The FAA keeps copious records and statistics of licensed and active pilots. An “active” pilot is one who is both licensed and maintains medical currency. The data includes all sorts of information like pilot ages, how long they have been licensed, geographic areas, types of certificates and ratings held, etc. Anybody interested can download the data from the FAA website. The 2018 data was recently released and indicates a swing in the right direction. The good news: The number of younger “millennial” pilots (age 20-34) has recently increased. Compared with ten years ago, this subgroup is now 197,493 vs. only 150,907 a decade ago – or 34% of today’s total pilots. These are the pilots who will be keeping the industry aloft, both general aviation and commercial. So, the trend has reversed. The reasons are not entirely known but some speculation would obviously point to career opportunities, a strong economy, and discretionary income. People are buying airplanes and learning to fly.
But compared with 40 years ago that same age-sector is still a significantly smaller cross-section of total active certificates – it was about 48% in 1980! [I’m guessing some of you reading this fell into that category.] And in 1980, a high point, there were approximately 800,000 active pilot certificates in the US; today there are about 623,000 – a 22% drop! Overlay that fact with recent forecasts by Boeing and the FAA for required pilots going forward and the shortfall looks dire; the world-wide traveling public is expected to double in the next 20 years. The reason we keep hearing about a pilot shortage is that in fact, there is a pilot shortage – and it’s not just here in the US, the Far East has an even bigger shortfall.

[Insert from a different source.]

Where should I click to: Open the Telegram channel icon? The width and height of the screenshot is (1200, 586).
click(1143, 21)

Military pilots are still among the most highly coveted for the airlines – the best training on the most complex equipment. But the supply of military pilots to the industry has plummeted over the years. Required commitments are longer and pay increases have not kept pace with the civilian world. The post 9-11 period found reservists suddenly on active duty in “the sandbox”, pulled from their families and regular jobs. UAS (drone) utilization has skyrocketed, decreasing the need for “real” pilots. In short, the military hasn’t been as attractive for prospective pilots and they are not pumping out as many as before.

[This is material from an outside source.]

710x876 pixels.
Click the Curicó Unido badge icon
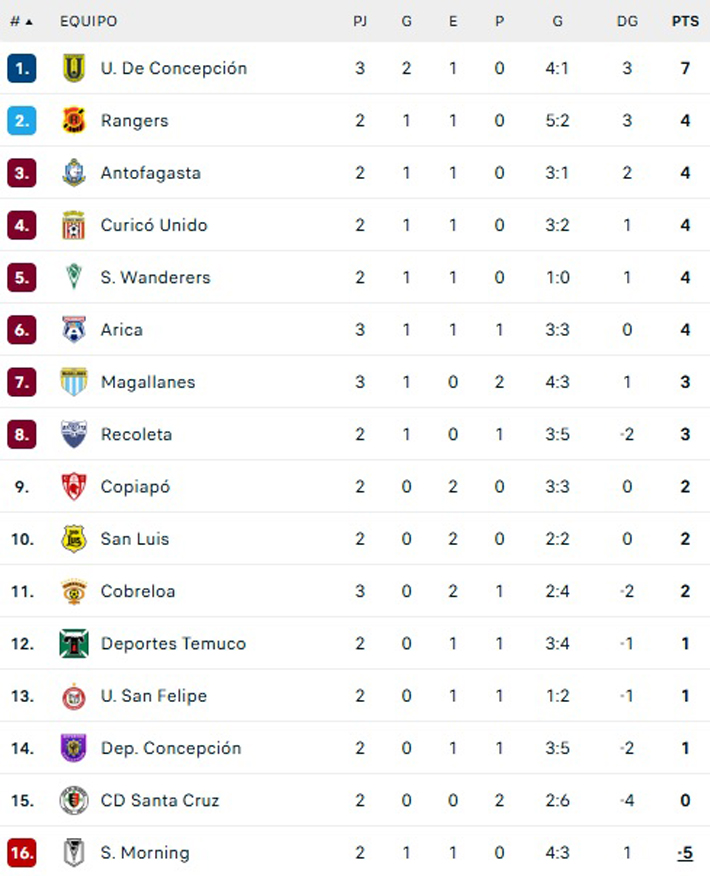coord(74,225)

Retirement age. 11 ½ years ago, the mandatory retirement age for Part 121 carriers jumped from 60 to 65. This was a blip on the radar – a short term bandaid that only postponed the problem. There are always rumors in the industry that it may change again – perhaps to 67, but there is presently no organized effort and any future changes would be similarly short-term fixes.
Required ATP. After the tragic Colgan Air crash in Buffalo 10 years ago, the FARs were amended to require an ATP to work for a Part 121 carrier. This further reduced the pool of available pilots to the regional airlines whose loud protests were ignored. Since then, they have been lobbying to eliminate that stricter qualification, but with no success.

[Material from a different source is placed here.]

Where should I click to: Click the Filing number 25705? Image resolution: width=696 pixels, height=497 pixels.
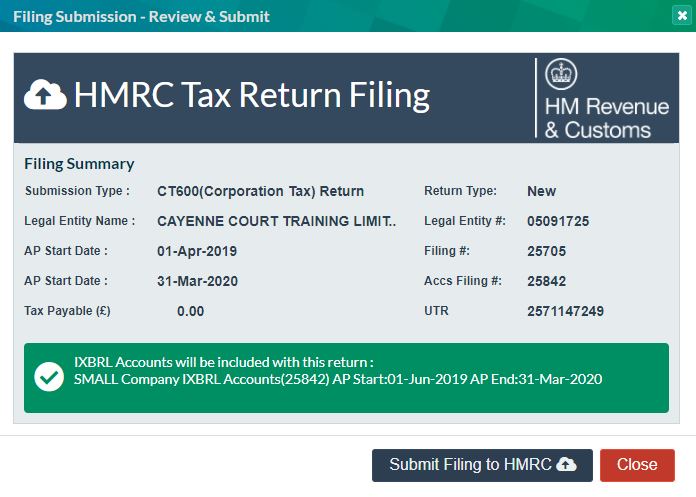tap(546, 251)
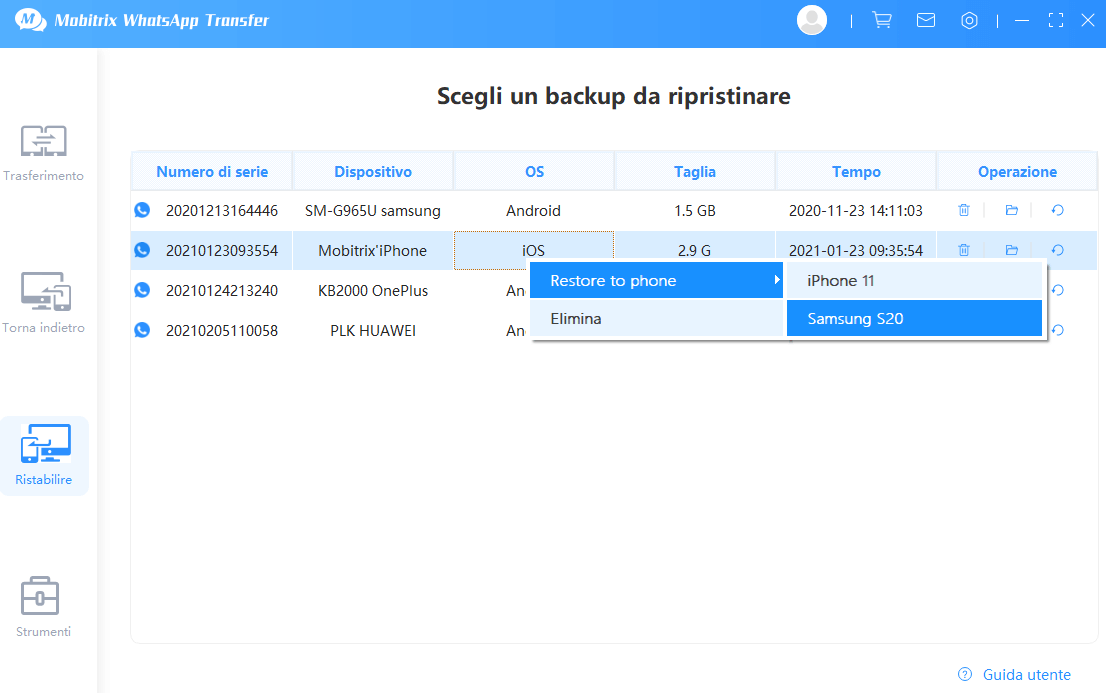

In the airline industry, “the lost decade” is that post September 11th period in which major airlines took their operations (and employees) through the bankruptcy laundromat, slashing pensions, perks, and pay. Thousands were furloughed; some never responded to their recall letters. Others returned to the cockpit…10 years older.
In the past seven or eight years there has been a course reversal with airlines world-wide being forced to increase total compensation significantly – either at the bargaining table or in the boardroom. U.S. carriers have consolidated through mergers and are making profits like never before. The CEO of American Airlines stated that he didn’t think the major airlines would ever lose money again. So this has rekindled an interest in the profession but the numbers don’t lie. There simply are not enough new pilots out there. The major airlines claim that they are having no problem attracting qualified and experienced pilots but American Airlines, the worlds largest, recently made a statement buried deep in their SEC 10-K filing that sounded far more ominous. All the major airlines are retiring pilots at the rate of 30-60 per month and in just ten years, 55% of their pilots will have retired. In 15 years, it’s closer to 70%.
There are dynamic changes afoot in the industry. Regional airlines, the gateway to the majors, have doubled or tripled starting salaries from what they were seven or eight years ago. They had to; they simply couldn’t attract applicants. At one point, some regional pilots qualified for food stamps with starting salaries around $20k/year. New hire first officers start closer to $60k now. And still, some regional airlines are unable to fill their cockpits. This is where the real pinch is being felt. A few have actually closed shop and this problem will likely get worse. This is a good thing for a young pilot because they can basically pick where they want to work and salaries and working conditions are now livable and will continue to improve.
Today, when a young ATP is looking for a regional airline job, they decide where they want to work and apply for the job. This is a sea change from any past practice. You could say that the competitive landscape has turned 180 degrees. That same young ATP used to send out a dozen resumes and then pound the pavement and man the phone, hoping for the best and accepting the first.
So, the recent increase in active certificated pilots is a good thing for our industry. There is still a need for far more pilots – from CFIs and DPEs to corporate jet pilots, fractional ownership companies, regionals and majors. [The only place not looking for new pilots is BSAA!] Let’s do our best to encourage the next generation of pilots to get started. Do you know any teenagers looking to find themselves or thirty-somethings looking for a career change? There’s nothing better than aviation to teach motivation, self-discipline, and an honest work ethic. And right now, the sky’s the limit.